### Provided data
- Opening Delimiter -

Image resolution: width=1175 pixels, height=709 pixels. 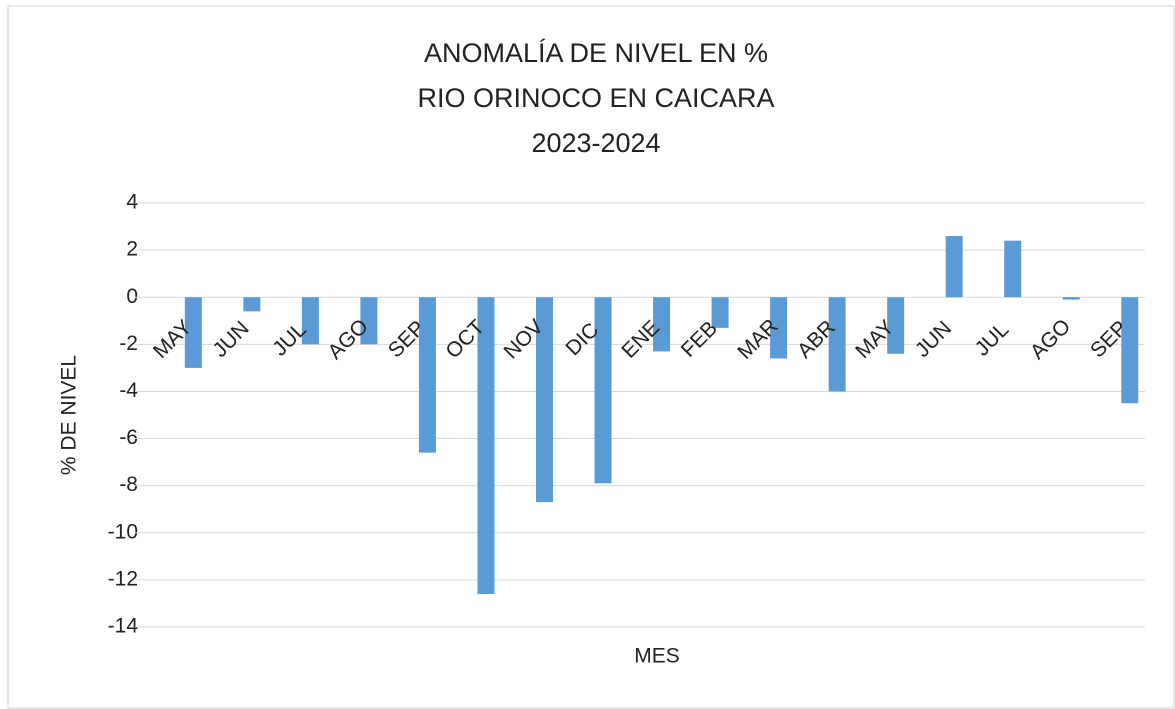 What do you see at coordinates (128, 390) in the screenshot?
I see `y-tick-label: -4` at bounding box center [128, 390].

- Closing Delimiter -
- Opening Delimiter -

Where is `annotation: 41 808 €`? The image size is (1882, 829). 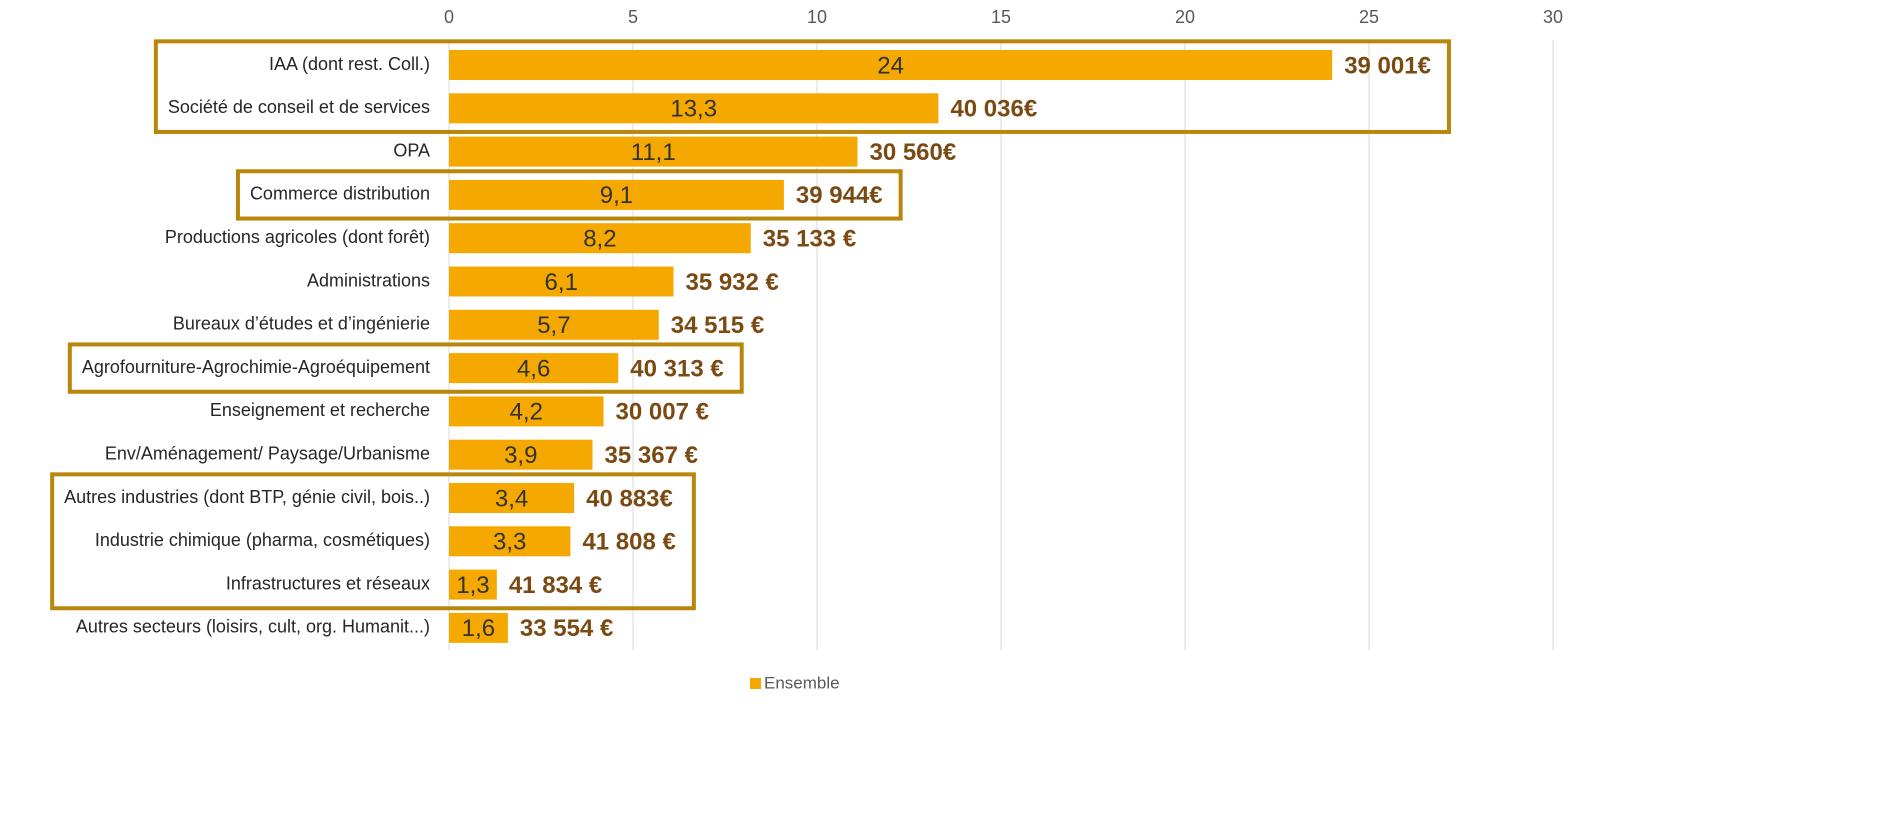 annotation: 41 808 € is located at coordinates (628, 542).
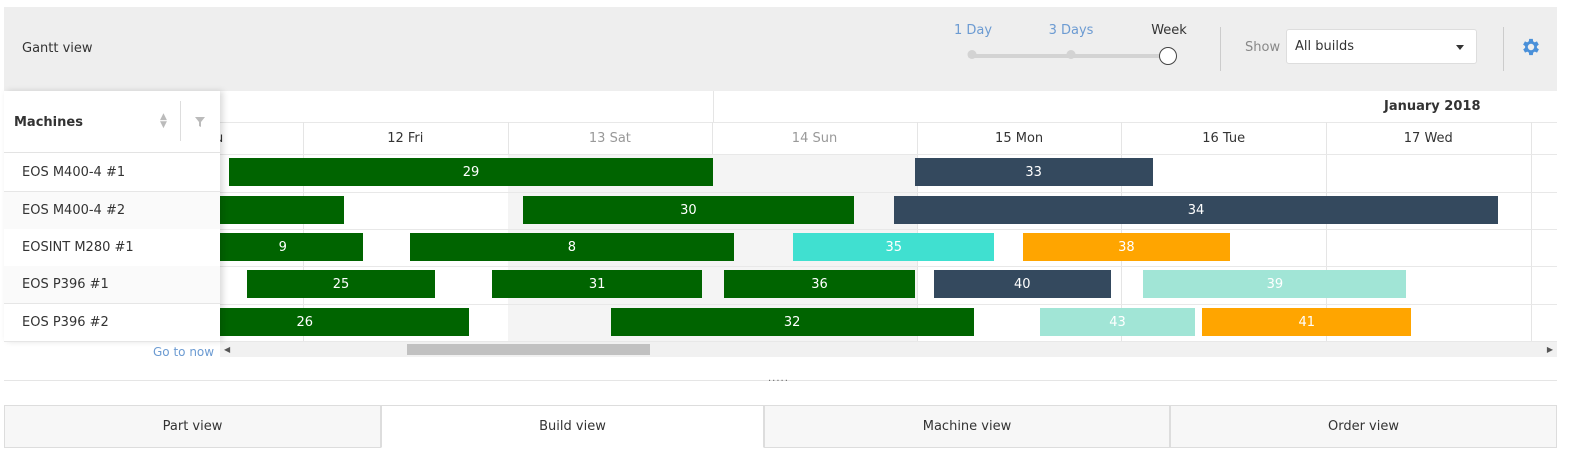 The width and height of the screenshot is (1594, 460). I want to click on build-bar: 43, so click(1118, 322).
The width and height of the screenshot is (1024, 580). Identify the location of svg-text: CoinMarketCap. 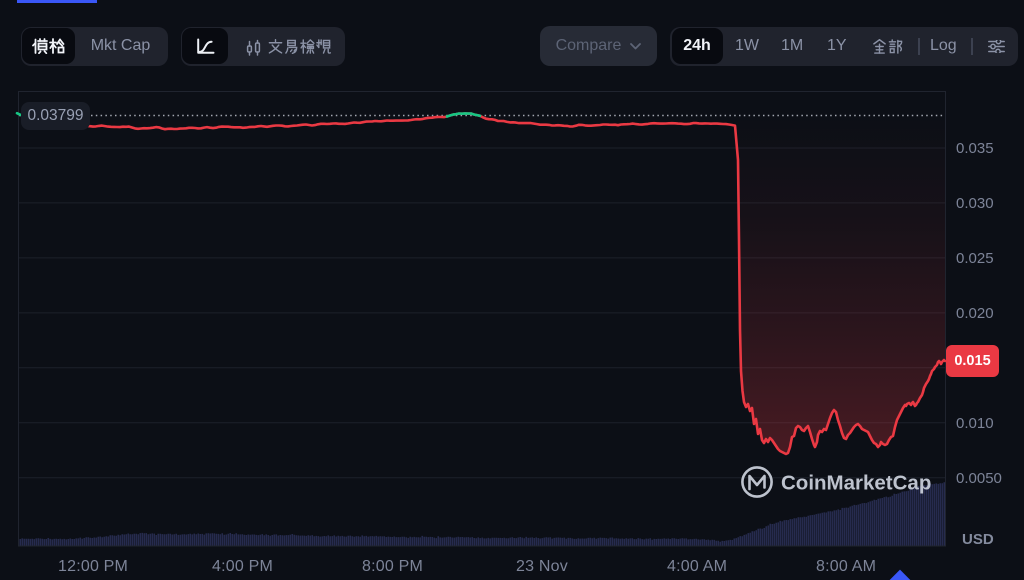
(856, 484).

- Closing Delimiter -

### Exercise description
Quote the stretch from the line containing "The width and height of the screenshot is (1024, 580)." through the line containing "(856, 484).", reproducing each line word for word and leaving the pictures out.

### Exercise solution
The width and height of the screenshot is (1024, 580). Identify the location of svg-text: CoinMarketCap. 
(856, 484).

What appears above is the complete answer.